本当にあったリアルな怖い話・恐怖の事件 ~現代の怪談~

なんだかんだで生きている人間が一番怖い・現代の怪談ともいえる本当にあった怖い話や恐怖の未解決事件です。

給料日前にキャバレーで豪遊マルヨ無線強盗殺人事件

1966年12月5日22時過ぎ、福岡県福岡市の電器店「マルヨ無線川端店」に、元店員の尾田信夫(当時20歳)と少年(同17歳)が強盗目的で侵入。

宿直の男性店員2人をハンマーで殴り重傷を負わせ、事務所に置いてあった集金カバンから現金22万1千円と腕時計2個を奪った後、石油ストーブを蹴飛ばし放火、逃走した。
結果、店員の1人は自力で脱出するも全治5ヶ月の重傷、もう1人は一酸化炭素中毒で死亡した。
 

福岡県警は入院中の店員から、犯人が3、4年前に辞めた元店員の尾田に似ているとの証言を得て、尾田の勤務先を訪ねるも欠勤中。
しかし、給料日前にキャバレーで豪遊していたことから、逮捕令状を請求し12月10日、全国に指名手配する。
その直後、少年が警察に出頭し緊急逮捕。尾田も事件発生から約3週間後の12月27日に逮捕される。
 

山口県宇部市出身の尾田は日本電波専門学校卒業後、マルヨ無線の正社員に採用されたが、店の商品であるラジオを盗んでは質入れを繰り返していたことが発覚し解雇、警察に通報される。

山口家裁から保護観察処分を受けた後、別の電気店に就職し、またも商品を盗んで質入れしていたことが発覚して窃盗罪で検挙され、中等少年院に2年間入所。

少年院で仲良くなった少年(当時15歳)に、自分がかつて勤務していたマルヨ無線川端店に押し入り、店員を殺して、証拠隠滅のために放火するという具体的な強盗計画を打ち明け、出所後、スピード違反の反則金7千円の金策に困り、計画を実行に移すことを決意するに至った。
 一審で、尾田被告の弁護側は精神鑑定を申請し、地裁も承認。
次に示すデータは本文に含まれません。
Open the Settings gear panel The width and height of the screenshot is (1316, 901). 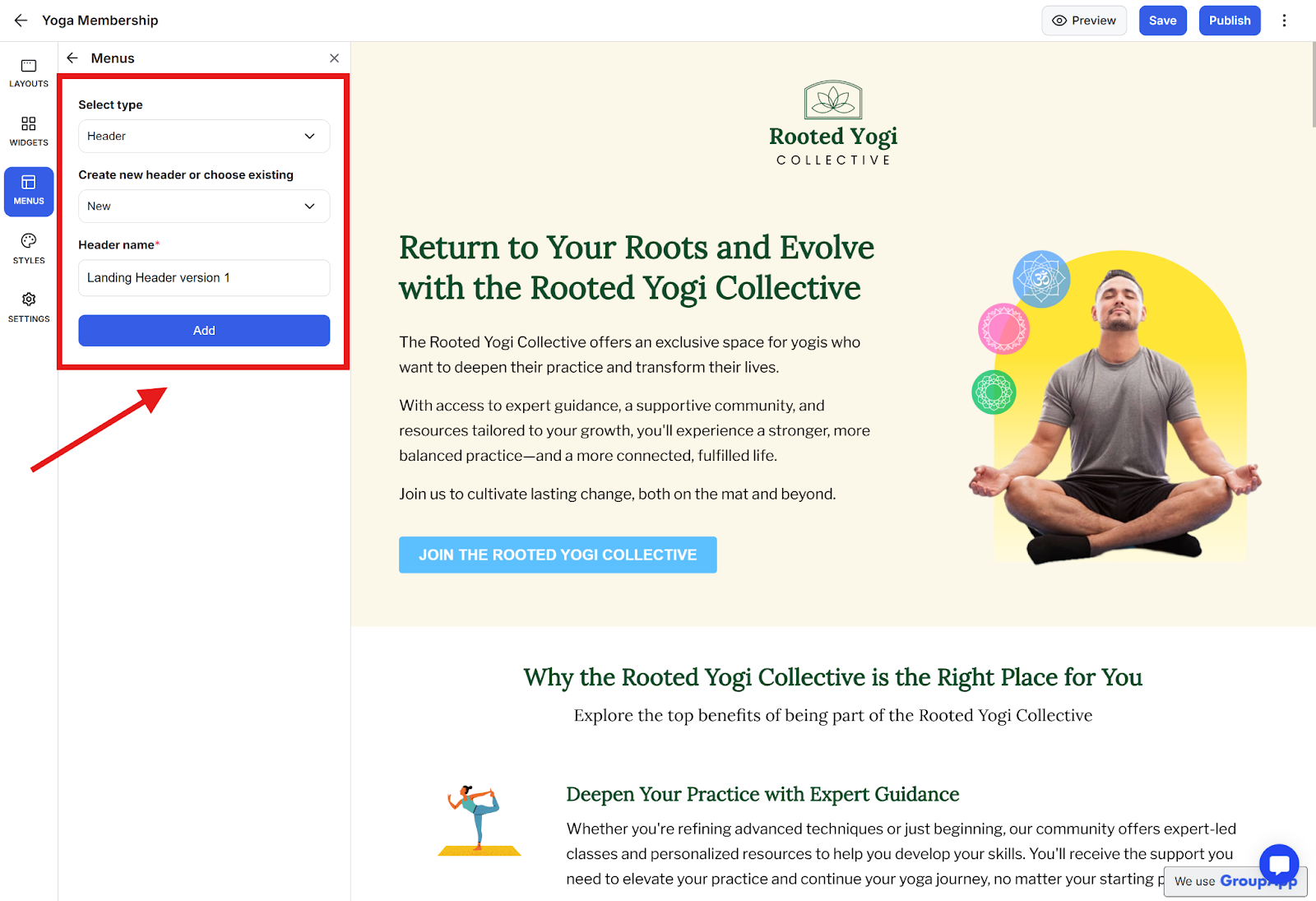[29, 308]
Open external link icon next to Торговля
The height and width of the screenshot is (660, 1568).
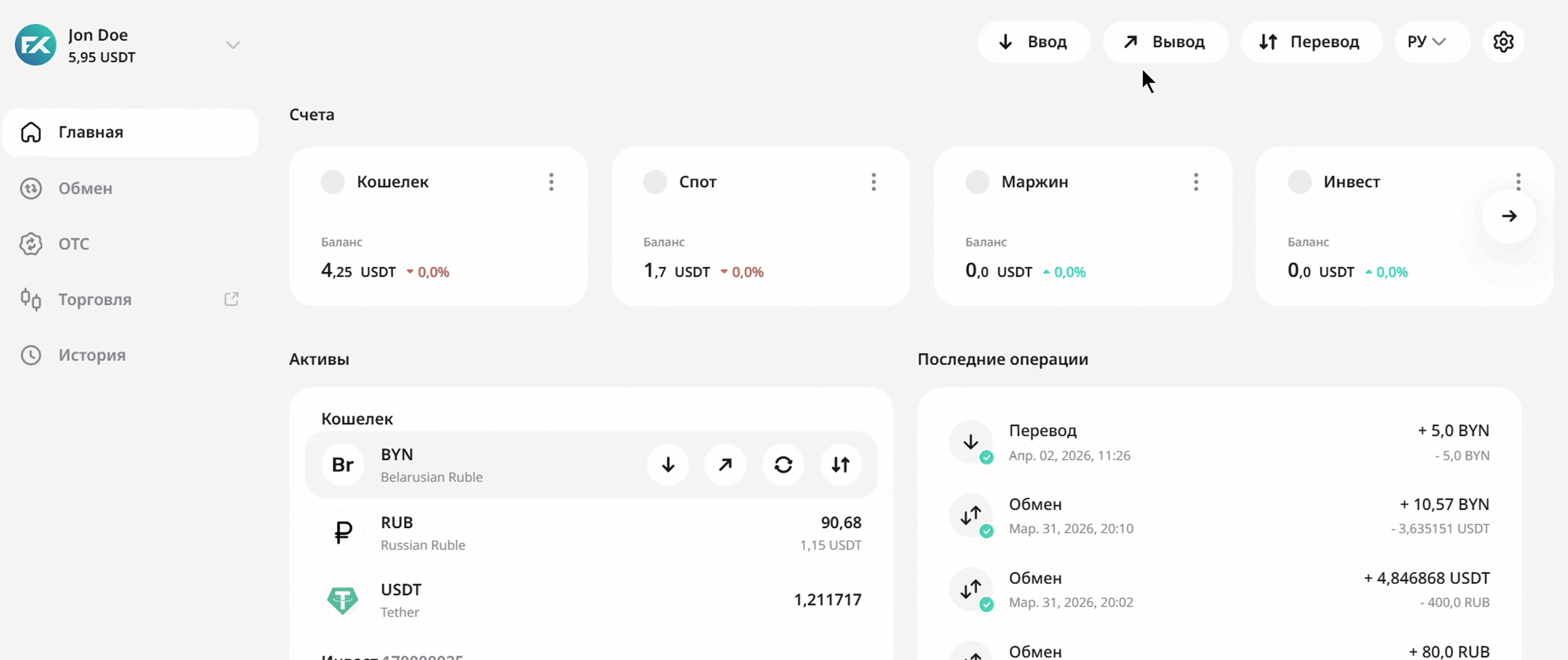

公判が停止し、入院中の1968年8月、尾田被告は病院から脱走するも、24時間後に逮捕された。判決にあたり、裁判長は「幼くして父を失い、その愛を知らぬまま育ち、心因性ヒステリーだったことは認める。しかしそれらを考え合わせても、その罪責は自己の生命をもって償うべきだ」と死刑を宣告。

尾田被告は死刑制度の違憲性、心神耗弱、量刑不当を主張するとともに、控訴審から放火を否認したが退けられ、「前途春秋に富むべき身であることを思うとき、その生命を絶てと言うのは後ろ髪をひかれる思いもする。忍び難いものもあるが、やむをない」として、一審判決が支持される。

最高裁も上告を退け死刑が確定した(共犯の少年は懲役13年)。
 尾田死刑囚は、放火を行ったとされる確定判決の事実認定を否定し、これまで6度の再審請求を行っているがいずれも棄却(2022年6月現在、第7次再審請求中)。死刑確定からすでに52年。2016年7月までに死刑囚37人の死刑執行、3人の病死、1人の自殺を見届け、存命中の死刑囚の中では最古参として収監中の身にある。